Mumbai, 12 September 2019: India’s Index of Industrial Production (IIP, factory output) accelerated to 4.3 per cent in July from a downward-revised 1.2 per cent a month ago while retail inflation inched up marginally to 3.21 per cent in August from 3.15 per cent in the previous month, remaining within the central bank’s comfort zone. This could lead to another round of rate cuts by the Reserve Bank of India (RBI) in October, given the state of the economy.
India’s economy reported its weakest growth in more than six years at 5 per cent in the June quarter and slowed for the sixth straight quarter, prompting the government to announce a series of measures to spur economic activity.
This is the 13th month in a row for a sub-4 per cent retail inflation figure. The IIP grew 6.5 per cent in July 2018.
Economists are of the view that inflation maintained at the lower level is because of consumption (demand) slowing down across the sectors including fast moving consumer goods (FMCG) sector. As far as slowing down of IIP, they opined that the private sector investment (gross capital formation) has remained at abysmally low level since last many quarters and it is unlikely to pick up soon looking at the economic trend prevailing globally.
The RBI has projected India’s gross domestic product growth for 2019-20 at 6.9 per cent—in the range of 5.8-6.6 per cent for the first half of 2019-20 and 7.3-7.5 per cent for the second half. While most analysts and financial institutions have estimated a growth rate between 6.5 per cent and 7 per cent for 2019-20, Moody’s has pegged GDP growth at 6.4 per cent for the same period.

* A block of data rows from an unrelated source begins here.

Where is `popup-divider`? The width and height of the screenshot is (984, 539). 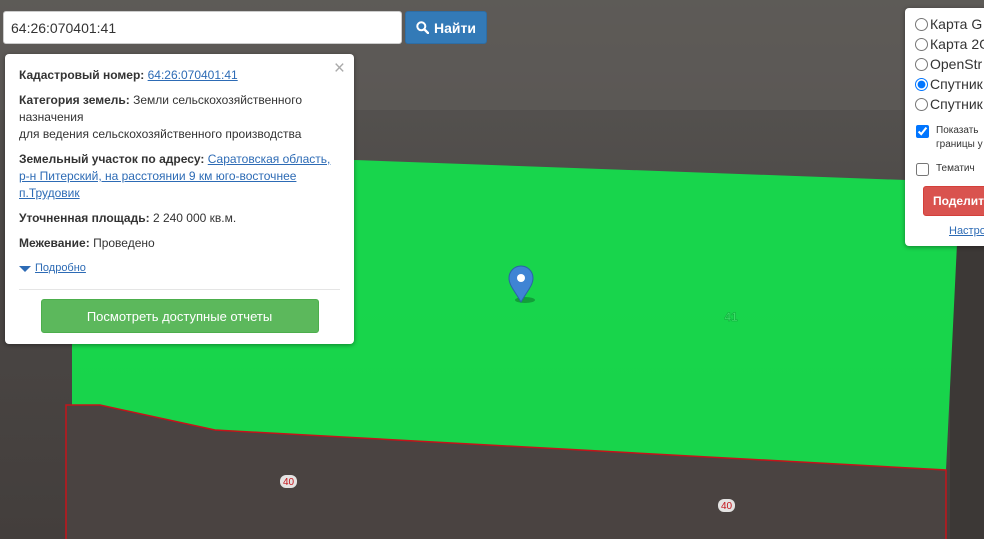 popup-divider is located at coordinates (180, 290).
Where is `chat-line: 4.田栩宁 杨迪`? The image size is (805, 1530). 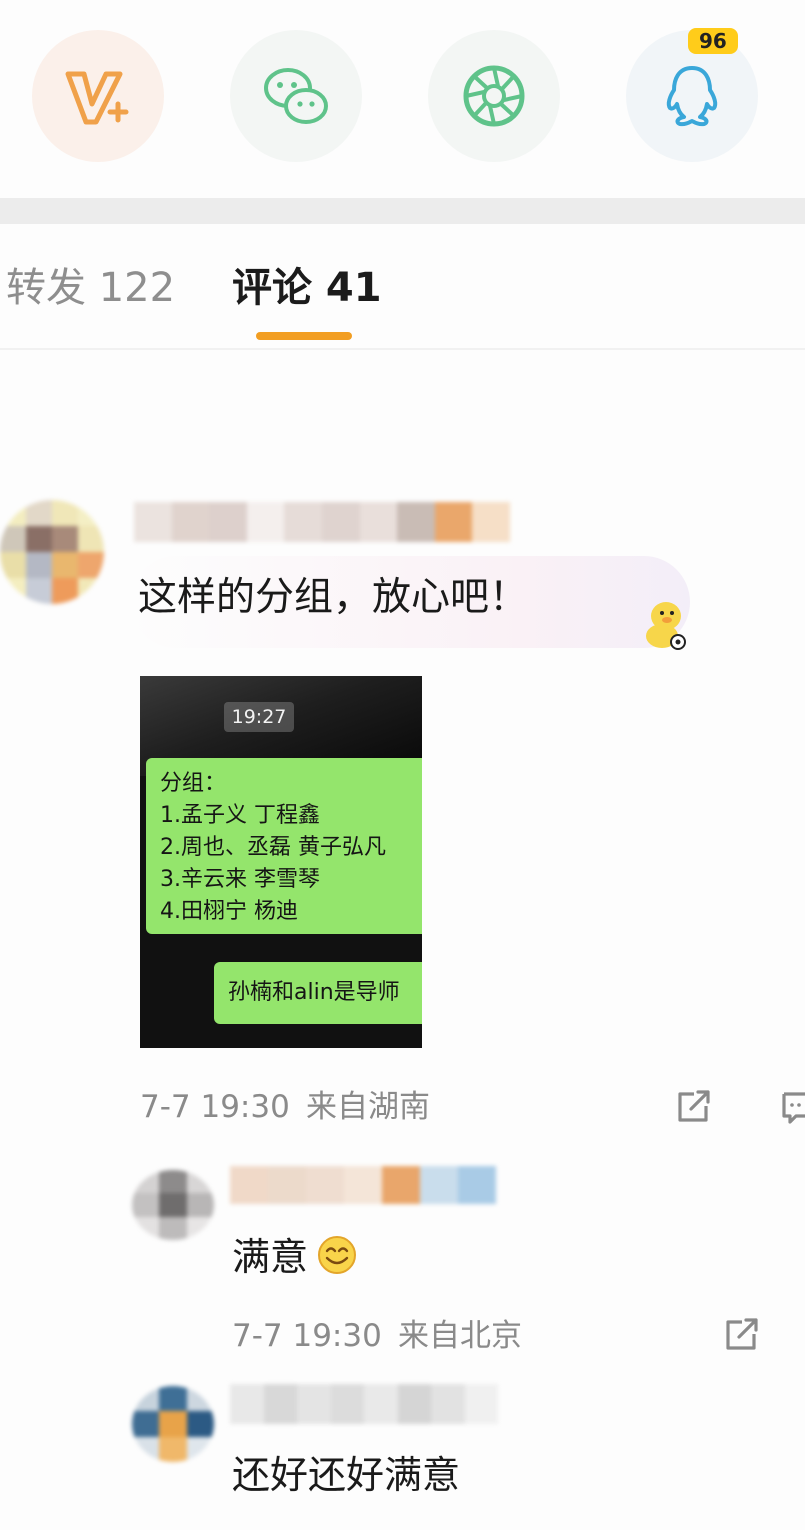
chat-line: 4.田栩宁 杨迪 is located at coordinates (229, 912).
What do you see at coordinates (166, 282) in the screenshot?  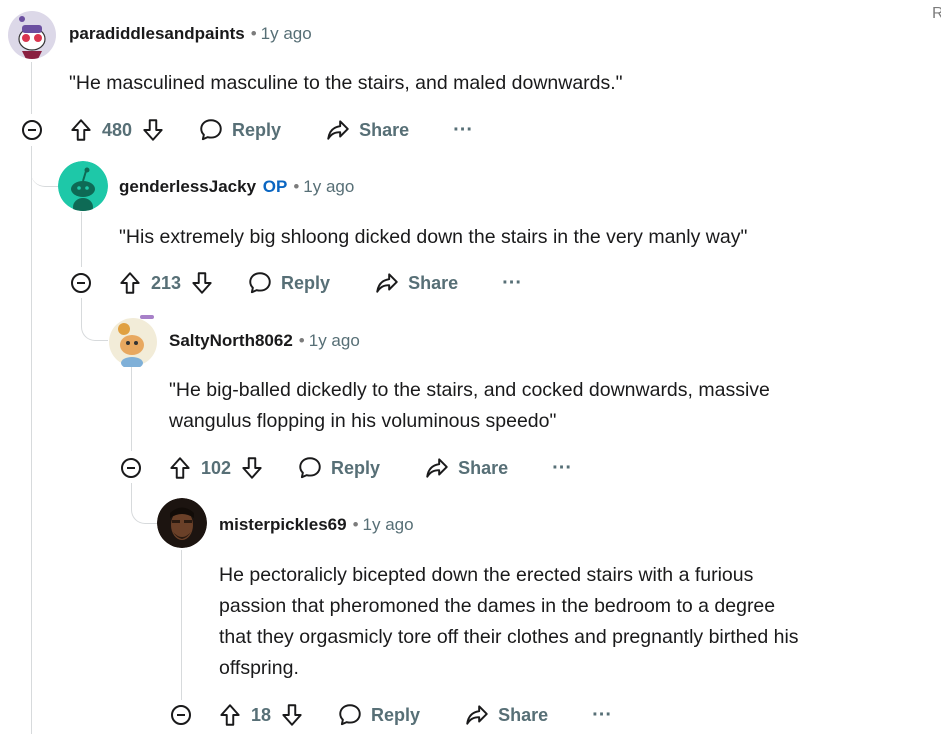 I see `vote-count: 213` at bounding box center [166, 282].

During July, manufacturing made a strong comeback, growing at 4.2 per cent, while electricity surprisingly decelerated, growing at only 4.8 per cent. Mining output grew at a robust pace of 4.9 per cent during the month. The pick-up in growth seems to have come on the back of intermediate goods, which grew in the double digits at 13.9 per cent even as capital goods contracted by 7.1 per cent. Consumer durables also shrank 2.7 per cent due to the slump in automobile sales while consumer non-durables grew at a healthy pace of 8.3 per cent.
On the retail inflation side, food inflation quickened to 2.99 per cent in August from 2.36 per cent a month ago on the back of rising prices of meat and fish, vegetables and pulses.